Now, random_num is being used to index our user_input variable. The value of our user_input is stored in EAX. That value is then stored in the EBX register. So, EBX holds user_input[random_num]. We see the i variable is stored in the EAX register. The LEA EDX, [EAX + 0x1] instruction is a little misleading. Although LEA stands for load effective address, in this case, it not loading an address. What happens here is, EAX + 0x1 will be evaluated and stored in EDX. So, since i is 0 at this point, EDX will hold 1 after this instruction executes. That value is then placed in i. Then, we see EAX being used to index the xflag variable. Here, EAX is acting as i in this case. Recall, that before we added 1 to i, we stored the original value in the EAX register. So, incrementing i would actually happen after we use it to index xflag. So, just like visited, xflag is not a single variable but an array. Then we see something pretty interesting, xflag[i] is passed to strlen. The length is then compared to EBX. Recall that EBX stores user_input[random_num]. What the heck is going on here!? The length of this xflag[i] is compared to a value in our user input? This confused me for quite a while I kid you not. Let's take a closer look at the xflag variable.

xflag variable
xflag variable

Uhh this kind of raises more questions than answers. This isn't the entirety of xflags but all of the entries follow this pattern. Let's double click on the address 0x08048630. It's highlighted in the image above. This brings us to what is stored in this index.

Index values for 08048630
Index values for 08048630

Hmm. There's just a bunch of 0x20 values stored here. Let's go back and select 0x08048698.

Index values for 08048698
Index values for 08048698

It appears it's the exact same thing. But look at what's above it. There are four null bytes. Could it be? It seems like each array index is a string with a specific 0x20 values stored in each array. Interestingly, 0x20 is the space character in ASCII. This would explain all of the spaces we saw earlier. There's a bunch of spaces here as you can see. Ok but what does this have to do with the strlen stuff from earlier? Let me explain. The variable xflag holds x amount of spaces in each index. Let's say we have 3 indices and xflag[0] has 74 spaces, xflag[1] has 97 spaces, and xflag[2] has 121 spaces. That means, strlen(xflag[0]) will give us 74. In ASCII, this gives us the letter "J". Similarly, strlen(xflag[1]) and strlen(xflag[2]) will give us 97 and 121, respectively. The ASCII values for 97 and 121 are "a" and "y". So, we can use the length of various xflag indices to get letters in the alphabet. Let's look at the disassembly we are interested in once more.

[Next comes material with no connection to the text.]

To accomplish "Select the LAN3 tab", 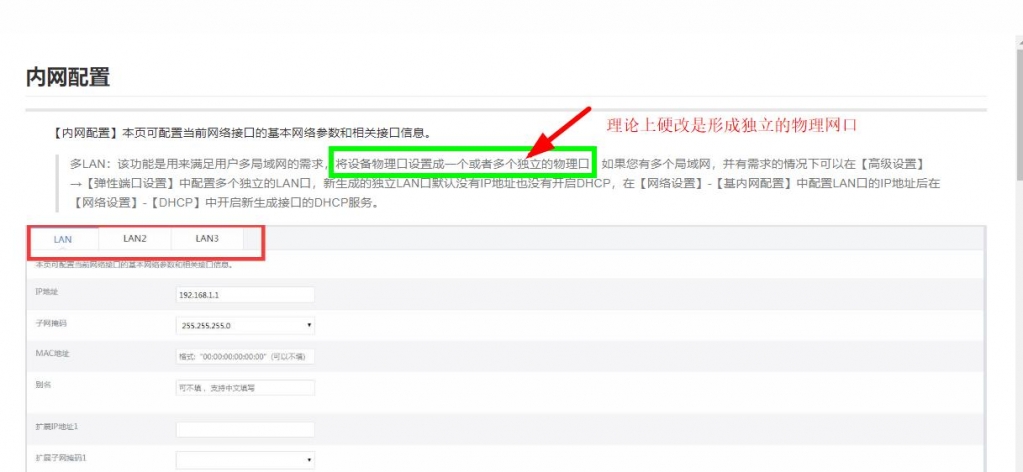I will pos(207,239).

Comparing strlen(xflag[i]) to user_input[i]
Comparing strlen(xflag[i]) to user_input[i]

Ok now it should be a little more clear. We grab user_input[random_num] and compare it to strlen(xflag[i]). Let me write out the entire main function in C to really drive the point home.

if(argc != 4)
{
	printf("not enough arguments\n");
    return 0;
}
user_input = argv[3];
if(strlen(user_input) != 0x16)
{
	printf("nooooo\n");
    return 0;
}
i = 0;
j = 0;
while(j <= 0x219a6d)
{
	random_num = random();
    if(visited[random_num] == 0)
    {
    	visited[random_num] = 1;
        if(user_input[random_num] != strlen(xflag[i]))
        	break;
        i = i + 1;
    }
    j++
       
}

Alright that looks good! Now what about this random function? We still don't know what it's going to return. Let's go ahead and analyze the random function.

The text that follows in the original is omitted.